Work to complete: Will you give every entry again exactly as it stands?

(Records from a collection)
-- Opening Marker --

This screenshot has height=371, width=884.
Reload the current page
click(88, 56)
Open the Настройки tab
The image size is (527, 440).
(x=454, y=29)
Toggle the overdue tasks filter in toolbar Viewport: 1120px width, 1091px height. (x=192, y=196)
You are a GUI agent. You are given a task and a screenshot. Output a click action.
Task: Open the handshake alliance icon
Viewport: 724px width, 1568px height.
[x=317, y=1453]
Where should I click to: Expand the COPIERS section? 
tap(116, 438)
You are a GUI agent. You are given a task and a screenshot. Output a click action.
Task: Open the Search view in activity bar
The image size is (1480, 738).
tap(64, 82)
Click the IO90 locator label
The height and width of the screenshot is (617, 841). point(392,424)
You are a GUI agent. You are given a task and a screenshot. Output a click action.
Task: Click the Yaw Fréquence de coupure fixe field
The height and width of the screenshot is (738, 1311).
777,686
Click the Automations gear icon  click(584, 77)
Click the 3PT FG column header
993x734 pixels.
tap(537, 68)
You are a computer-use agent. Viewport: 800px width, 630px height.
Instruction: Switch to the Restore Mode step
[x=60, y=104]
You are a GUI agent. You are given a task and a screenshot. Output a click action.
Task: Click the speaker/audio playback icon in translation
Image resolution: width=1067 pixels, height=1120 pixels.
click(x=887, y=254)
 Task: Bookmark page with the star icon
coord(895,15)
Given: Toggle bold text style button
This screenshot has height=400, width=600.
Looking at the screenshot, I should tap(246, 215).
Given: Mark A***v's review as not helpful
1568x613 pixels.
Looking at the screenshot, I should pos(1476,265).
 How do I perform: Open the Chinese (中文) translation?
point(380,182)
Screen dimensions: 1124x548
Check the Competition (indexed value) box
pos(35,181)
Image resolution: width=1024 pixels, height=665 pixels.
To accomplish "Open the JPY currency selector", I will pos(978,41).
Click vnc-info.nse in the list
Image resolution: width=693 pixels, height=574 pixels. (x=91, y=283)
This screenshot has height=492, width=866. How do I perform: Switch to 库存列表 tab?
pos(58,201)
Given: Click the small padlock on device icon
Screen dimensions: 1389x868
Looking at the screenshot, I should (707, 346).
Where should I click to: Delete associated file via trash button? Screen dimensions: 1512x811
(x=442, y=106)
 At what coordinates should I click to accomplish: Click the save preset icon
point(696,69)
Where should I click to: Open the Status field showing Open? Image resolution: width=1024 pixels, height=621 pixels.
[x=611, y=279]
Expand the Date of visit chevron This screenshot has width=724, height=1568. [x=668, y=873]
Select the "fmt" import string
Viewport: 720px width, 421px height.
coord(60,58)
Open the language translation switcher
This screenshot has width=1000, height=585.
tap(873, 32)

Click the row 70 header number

-- Closing Marker --

Exercise result:
This screenshot has height=371, width=884.
Reload the current page
click(88, 56)
Open the Настройки tab
The image size is (527, 440).
(x=454, y=29)
Toggle the overdue tasks filter in toolbar Viewport: 1120px width, 1091px height. (x=192, y=196)
You are a GUI agent. You are given a task and a screenshot. Output a click action.
Task: Open the handshake alliance icon
Viewport: 724px width, 1568px height.
[x=317, y=1453]
Where should I click to: Expand the COPIERS section? 
tap(116, 438)
You are a GUI agent. You are given a task and a screenshot. Output a click action.
Task: Open the Search view in activity bar
The image size is (1480, 738).
tap(64, 82)
Click the IO90 locator label
The height and width of the screenshot is (617, 841). point(392,424)
You are a GUI agent. You are given a task and a screenshot. Output a click action.
Task: Click the Yaw Fréquence de coupure fixe field
The height and width of the screenshot is (738, 1311).
777,686
Click the Automations gear icon  click(584, 77)
Click the 3PT FG column header
993x734 pixels.
tap(537, 68)
You are a computer-use agent. Viewport: 800px width, 630px height.
Instruction: Switch to the Restore Mode step
[x=60, y=104]
You are a GUI agent. You are given a task and a screenshot. Output a click action.
Task: Click the speaker/audio playback icon in translation
Image resolution: width=1067 pixels, height=1120 pixels.
click(x=887, y=254)
 Task: Bookmark page with the star icon
coord(895,15)
Given: Toggle bold text style button
This screenshot has height=400, width=600.
Looking at the screenshot, I should tap(246, 215).
Given: Mark A***v's review as not helpful
1568x613 pixels.
Looking at the screenshot, I should pos(1476,265).
 How do I perform: Open the Chinese (中文) translation?
point(380,182)
Screen dimensions: 1124x548
Check the Competition (indexed value) box
pos(35,181)
Image resolution: width=1024 pixels, height=665 pixels.
To accomplish "Open the JPY currency selector", I will pos(978,41).
Click vnc-info.nse in the list
Image resolution: width=693 pixels, height=574 pixels. (x=91, y=283)
This screenshot has height=492, width=866. How do I perform: Switch to 库存列表 tab?
pos(58,201)
Given: Click the small padlock on device icon
Screen dimensions: 1389x868
Looking at the screenshot, I should (707, 346).
Where should I click to: Delete associated file via trash button? Screen dimensions: 1512x811
(x=442, y=106)
 At what coordinates should I click to accomplish: Click the save preset icon
point(696,69)
Where should I click to: Open the Status field showing Open? Image resolution: width=1024 pixels, height=621 pixels.
[x=611, y=279]
Expand the Date of visit chevron This screenshot has width=724, height=1568. [x=668, y=873]
Select the "fmt" import string
Viewport: 720px width, 421px height.
coord(60,58)
Open the language translation switcher
This screenshot has width=1000, height=585.
tap(873, 32)

Click the row 70 header number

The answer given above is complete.